Publié le 18/03/2010




Le voile de silence que, par ordre du bureau politique (10), la presse officielle avait jeté jusqu’ici sur les troubles qui agitent la province de Thai Binh au Nord-Vietnam, depuis la fin du mois de mai, a été partiellement levé le lundi, 8 septembre. Ce jour-là le quotidien du Parti, le Nhân Dân, a entamé une série de reportages sur le sujet. Ils devaient se succéder tout au cours de la semaine. L’agence Vietnam-Presse s’est fait le relais de ces informations qui ont même été reprises en français, dans le journal soutenu par les fonds de la francophonie, “Le courrier du Vietnam

C’est ainsi que l’on a appris que de graves incidents avaient eu lieu dans 128 villages de cette province côtière dont la population, en majorité rurale, compte environ deux millions d’habitants. Les rapports officiels sur les faits affirment que les villageois s’étaient organisés en groupes pour pouvoir exprimer leur mécontentement ; mais, en de nombreux endroits, la situation avait été envenimée par des individus cherchant à exploiter l’agitation générale à leur profit. Ce sont ces derniers qui se seraient livrés aux actions de type extrémiste, rapportées auparavant par des sources indépendantes : incendies et destructions des résidences des cadres, mauvais traitements et bastonnades infligés aux responsables gouvernementaux dans la région.
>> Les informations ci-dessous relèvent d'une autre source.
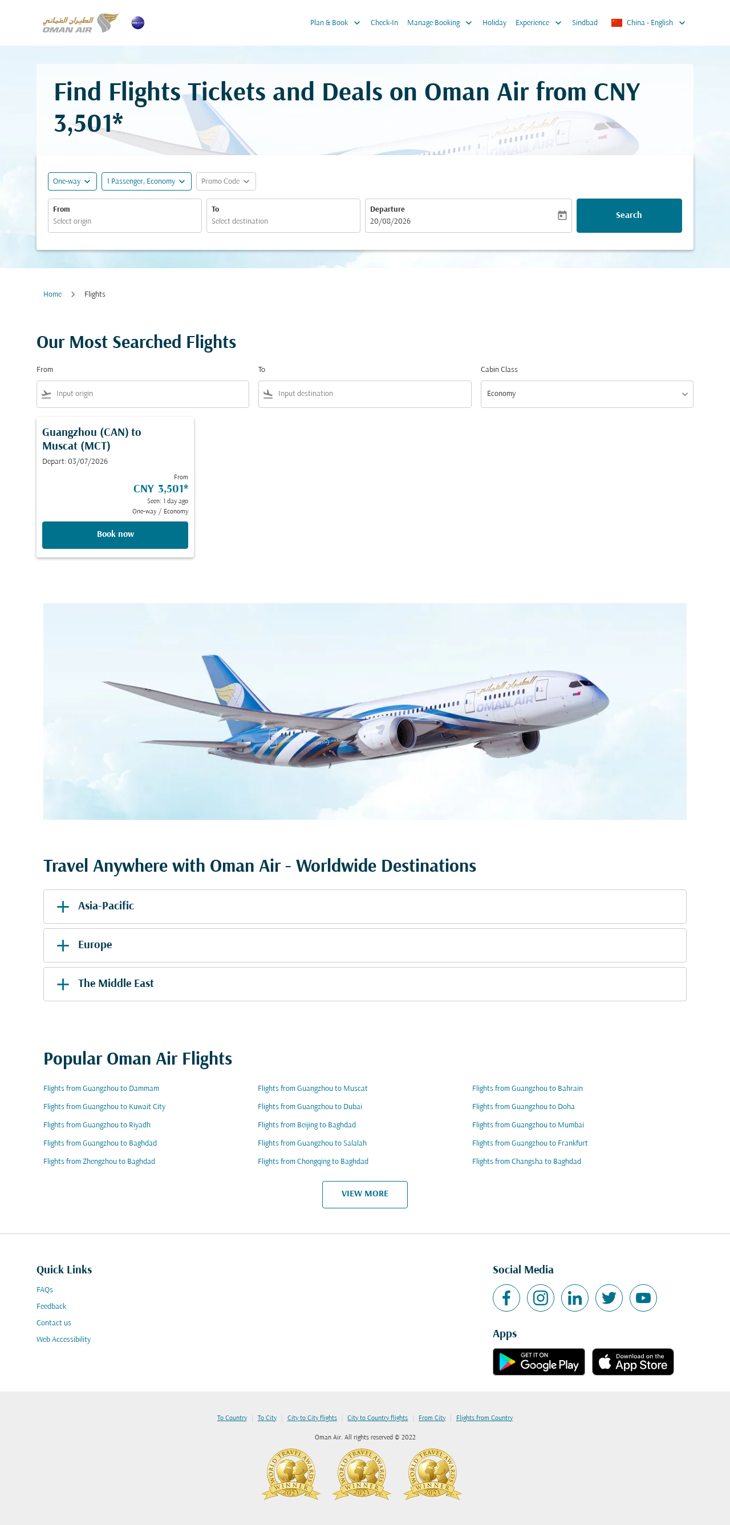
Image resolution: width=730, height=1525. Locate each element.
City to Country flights (377, 1418)
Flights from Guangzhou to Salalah (312, 1143)
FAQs (44, 1290)
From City (432, 1418)
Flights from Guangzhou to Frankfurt (530, 1143)
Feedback (51, 1306)
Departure (387, 209)
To (215, 209)
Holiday (494, 23)
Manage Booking (442, 22)
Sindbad (585, 23)
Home (52, 294)
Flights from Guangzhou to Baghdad (100, 1143)
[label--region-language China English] (649, 22)
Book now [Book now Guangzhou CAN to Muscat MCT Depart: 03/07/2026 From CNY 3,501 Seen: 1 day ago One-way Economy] (115, 534)
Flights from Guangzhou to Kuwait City (104, 1107)
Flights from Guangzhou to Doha (523, 1107)
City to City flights (312, 1418)
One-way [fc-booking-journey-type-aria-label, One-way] (66, 181)
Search (629, 215)
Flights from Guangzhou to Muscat (313, 1089)
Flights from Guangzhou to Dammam (101, 1089)
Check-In (384, 23)
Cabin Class (499, 370)
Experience (541, 22)
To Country (232, 1418)
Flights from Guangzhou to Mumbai (528, 1125)
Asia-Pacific (93, 906)
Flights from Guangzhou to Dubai (310, 1107)
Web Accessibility (63, 1340)
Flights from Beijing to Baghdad (307, 1125)
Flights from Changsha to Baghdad (526, 1162)
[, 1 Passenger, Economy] (141, 182)
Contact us (53, 1323)
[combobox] (125, 222)
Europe (82, 945)
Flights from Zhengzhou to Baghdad (99, 1162)
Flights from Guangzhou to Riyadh (97, 1125)
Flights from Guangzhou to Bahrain (527, 1089)
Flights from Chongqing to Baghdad (313, 1162)
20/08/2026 (390, 221)
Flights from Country (484, 1418)
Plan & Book (338, 22)
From (61, 209)
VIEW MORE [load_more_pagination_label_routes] (365, 1194)
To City (267, 1418)
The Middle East (103, 984)
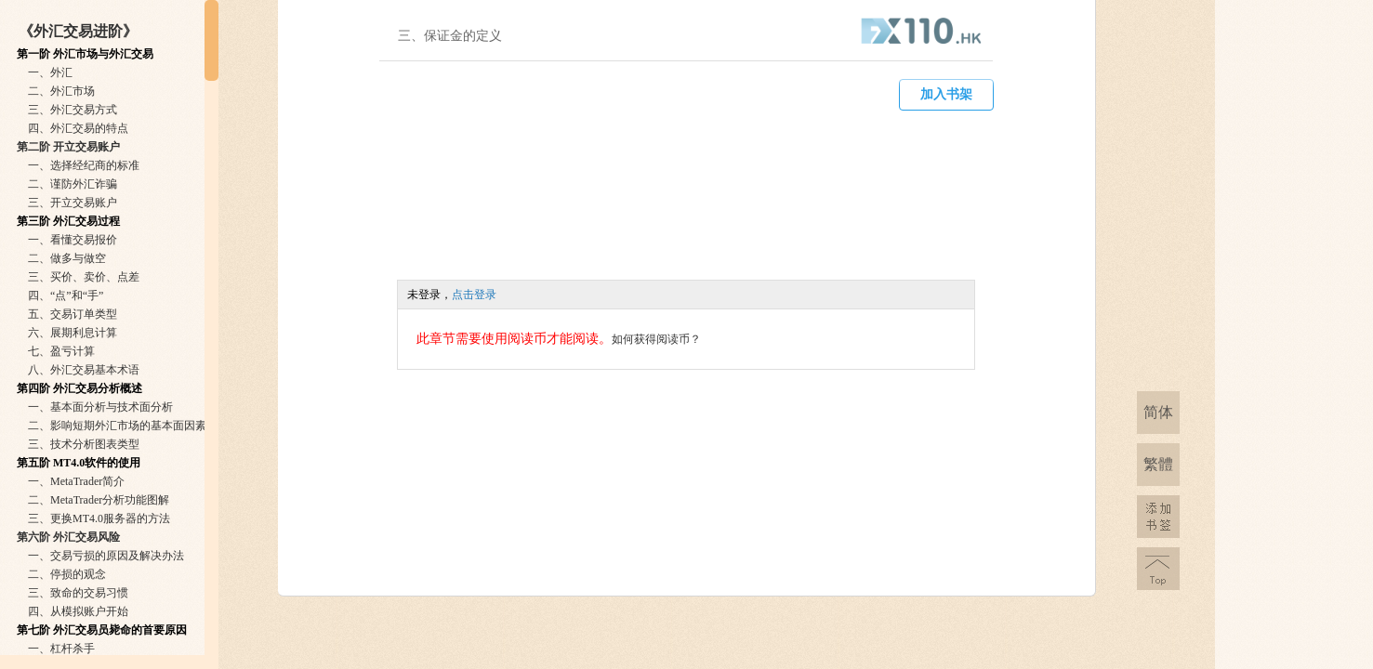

Avec la version officielle des faits, les articles de la presse vietnamienne s’efforcent aussi de fournir une analyse des causes de cette agitation paysanne qui dure depuis près de quatre mois sans qu’on puisse l’arrêter. Elle serait principalement due à l’exaspération créée par des impôts supplémentaires levés par les cadres régionaux et destinés à la construction d’ouvrages communaux. Une partie de ces contributions aurait été directement empochée par les cadres et les registres financiers auraient été falsifiés. Les récents articles du “Nhân Dân” annoncent que les tribunaux populaires ont entamé des poursuites contre 30 fonctionnaires régionaux, chefs de sections du Parti, présidents de comités populaires et chefs de coopérative. Onze d’entre eux sont déjà en détention. 53 autres ont été suspendus ou ont été l’objet de diverses sanctions.

elon les sources indépendantes qui, depuis le début des faits, n’ont pu donner que des informations partielles à cause de l’interdiction portée contre les informateurs étrangers de se rendre sur place, les événements auraient commencé en mai. Des manifestations venant de divers districts se seraient succédées dans le chef-lieu de province. Une source liée à la diaspora vietnamienne (11) affirme que le cortège des manifestants était remarquablement organisé : les enfants et vieillards en tête du cortège, suivis des blessés et veuves de guerre, puis des cadres et fonctionnaires en retraite, enfin des jeunes gens qui fermaient la marche. Les protestations exprimées portaient surtout, semble-t-il, sur le niveau trop élevé des impôts et la corruption des fonctionnaires locaux.

Comme l’a confirmé la presse officielle, des troubles séparés ont ensuite éclaté un peu partout, particulièrement dans certains districts comme Quynh Phu au nord, Thai Thuy au nord-est sur la côte. Les manifestants s’en sont pris aux demeures et aux personnes des fonctionnaires gouvernementaux. Dans certains villages du district de Quynh Phu, les émeutes auraient pris une grande ampleur à cause de la présence, du côté des émeutiers, d’anciens membres du Parti et d’anciens officiers. Il y aurait eu des séquestrations, des lynchages ; ceux-ci auraient entraîné la mort de 3 à 5 cadres régionaux, information qui a été démenti plusieurs fois par les autorités vietnamiennes. Il semble que beaucoup de fonctionnaires et membres de l’administration centrale aient quitté la province par peur des représailles paysannes.

A la fin du mois d’août, la situation restait encore extrêmement tendue et les incidents continuaient à se produire malgré la visite dans la province d’un membre éminent du bureau politique, Pham Thê Duyêt, qui avait cherché à apaiser les esprits (12). On signalait que des forces spéciales de la police comptant environ 1 200 membres avaient été déployées dans toute la province.

Aucun renseignement n’a pu être recueilli sur l’attitude des catholiques au cours de ces troubles. Le district de Quynh Phu au nord de la province, où, dès le mois de juin, des sources indépendantes signalaient de très sérieux affrontements, comporte une assez grosse concentration de catholiques, à savoir 6 paroisses comptant près de 12 000 fidèles. Cependant aucune source, officielle ou indépendante, ne fait allusion à eux en tant que force particulière. Le diocèse de Thai Binh, dont le territoire est un peu plus vaste que celui de la province, compte 120 000 catholiques répartis sur 64 paroisses, presque toutes rurales. 35 prêtres, tous ordonnés depuis 1960, sont à leur service.